Накануне отъезда из Павии Паулина вышла проститься со смотрителем зверинца Филиппо. Он пытался ее обнять и поцеловать, но она отстранилась со словами:
— Поздно, дорогой. Не судьба нам быть вместе. Разбежались наши, как говорится, стежки-дорожки.
Итальянец бубнил:
— Ты скажи только слово, милая Паола, — мол, поедем вместе, я согласна быть твоей супругой! И клянусь, все брошу — клетки, королеву, Павию, Италию — и отправлюсь следом. В Венгрию так в Венгрию. Мне всё едино. Лишь бы не расставаться.
— Ишь какой горячий! — улыбалась немка. — Ублажил пылкими словами — точно маслом по сердцу...
Но, увы, Филипп, ничего не выйдет. Я тебя не люблю. Хоть убей — ну, ни капельки. Ты хороший человек, верный, добрый друг, но не больше. Не воспринимаю тебя как мужчину.
— Стерпится — слюбится.
— Никогда. Не хочу. Не надо.
Тот опять полез обниматься, но служанка оттолкнула его, подняла палец кверху и взволнованно прошептала:
— Тс-с, не шевелись!
— Ну, пожалуйста, дорогая, ну, хотя бы разик, — стал канючить мужчина.
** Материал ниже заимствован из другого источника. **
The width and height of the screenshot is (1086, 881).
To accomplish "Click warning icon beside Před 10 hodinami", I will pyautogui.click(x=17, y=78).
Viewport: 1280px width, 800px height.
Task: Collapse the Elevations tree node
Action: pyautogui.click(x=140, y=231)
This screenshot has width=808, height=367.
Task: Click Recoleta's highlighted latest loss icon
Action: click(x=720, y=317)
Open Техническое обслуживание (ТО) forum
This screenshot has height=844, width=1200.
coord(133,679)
Женщина безжалостно цыкнула:
— Тихо! Замолчи! Слышишь?
— Что? — не понял слуга. — Ни единого шороха.
— Затаи дыхание... Кто-то пилит, нет?
Неудавшийся жених по-гусиному вытянул шею:
— Да, возможно... Вроде звук пилы. Но откуда? В такое время?
— Вроде бы с конюшни. Что пилить на конюшне в полночь?